Site Structure: The Foundation to a Successful SEO Strategy

Is your website not performing as well as you would like in search, even though you’ve researched keywords like a pro and optimized with gusto? The culprit holding you back from SEO success could be your site structure. Or lack thereof.

Remember when we learned how to write reports in school? With their bibliographies and double spaces. It was probably one of the most boring lessons ever learned – right up there with calculus and why we shouldn’t eat paste.

But hopefully, you paid attention because all that report prep is about to come in handy.

Or at least one part of it. Thanks to this bubbly beauty…

The website outline. As majestic as it is useful.

Just look at those wonderful lines and circles, creating the ultimate hierarchy. It is site success personified. How so, you ask? Because by invoking this neatly organized topical framework, we are going to architect your site right into the upper SEO echelons.

Why We Should Care About Site Structure 

Site structure is the unsung hero of SEO. It might not be as flashy as a video header or as sexy as JSON-LD, but it is one of the most crucial aspects of a site’s SEO performance.

Web designers often don’t give much consideration to SEO. (No offense designers.) They are more concerned with making your site look amazing.

That’s where SEO strategists come in. They focus on making your site act amazing.

Yet, with all the emphasis placed on SEO these days, and even in situations where web designers and SEO strategists are working seamlessly together, it’s surprising how often we still see businesses overlook their website’s architecture.

Most likely, the reason is, despite its epic importance, few fully understand (designers, strategists, or otherwise) how a great site structure can blow the roof off their SEO.

Consider yourself not one of them.

What is Site Structure

Site structure (or website architecture) is the layout of a website’s pages, outlining their hierarchy and how they link together.

In organizing a website’s content, site structure serves two primary purposes:

 

  1. User Experience (UX): Make it easy for users to navigate a site and find what they’re looking for.
  2. SEO: Make it easy for search engine bots to crawl a site and index pages.

 

You should always build a site with both of these in mind.

When done well, no matter where a user and crawler find themselves on your site, they will know:

  • What Do I Do Here?
  • Where Do I Go Next?

When done poorly, a user and crawler will want to punch your website in the face for being so confusing. And will then go check out your competitors.

Why Site Structure Matters for SEO

Well-developed site architecture is a foundation of SEO.

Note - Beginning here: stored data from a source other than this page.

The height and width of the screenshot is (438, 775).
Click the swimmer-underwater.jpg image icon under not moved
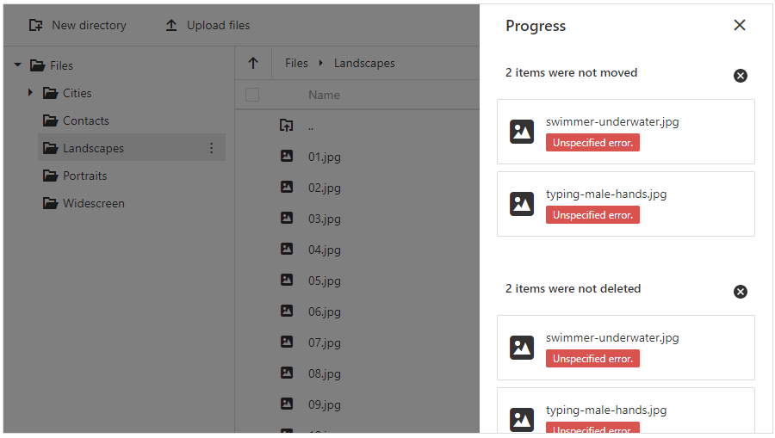(522, 132)
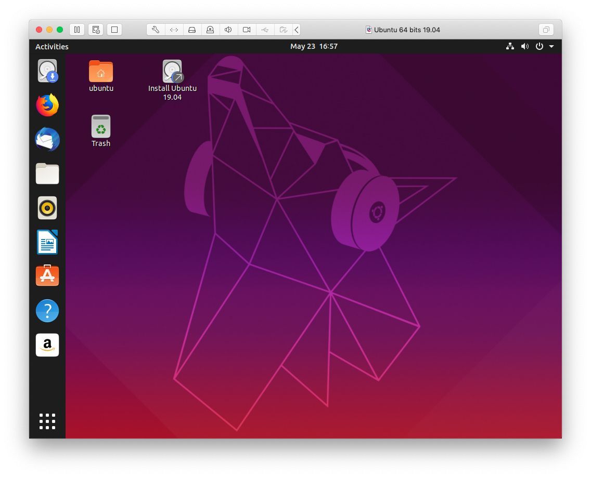Launch LibreOffice Writer from the dock
The height and width of the screenshot is (477, 591).
pyautogui.click(x=47, y=242)
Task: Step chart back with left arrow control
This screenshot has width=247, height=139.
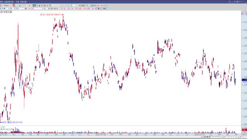Action: [205, 137]
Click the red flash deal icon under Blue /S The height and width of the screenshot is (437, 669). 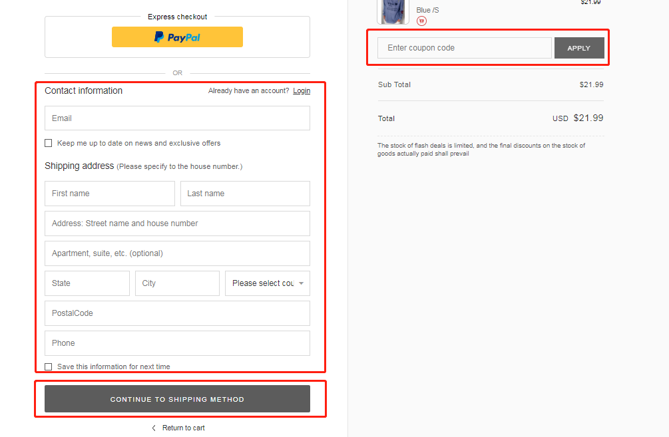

Without a good site structure, your SEO will never succeed. With a great site structure, your SEO can rock the socks off the Internet.

A great site structure:

 

  • Helps search engines understand (and index) your pages.
  • Helps search engines prioritize (and discover) your most important pages.
  • Helps users find (and engage) with your pages.
  • Helps spread link equity (ranking power) across your pages.
  • Helps the Internet get its socks rocked off by your pages.

 

But that’s not all!

The right site structure will also lay the groundwork for generating some kickass site links.

Sitelinks increase your SERP real estate, web traffic, CTRs, conversions, and all-around SEO performance. But you don’t just send Google a nice letter and some sweet chocolates requesting sitelinks. They generate sitelinks automatically based on your site structure. To review: Bad site structure, no sitelinks. Great site structure, kickass sitelinks.

But don’t just take our word for it. Below is an explanation straight from Google themselves:

Overall, your website’s architecture is the backbone of your SEO. Can you function without a backbone? Neither can your website. So, you’d better have one that’s up to snuff.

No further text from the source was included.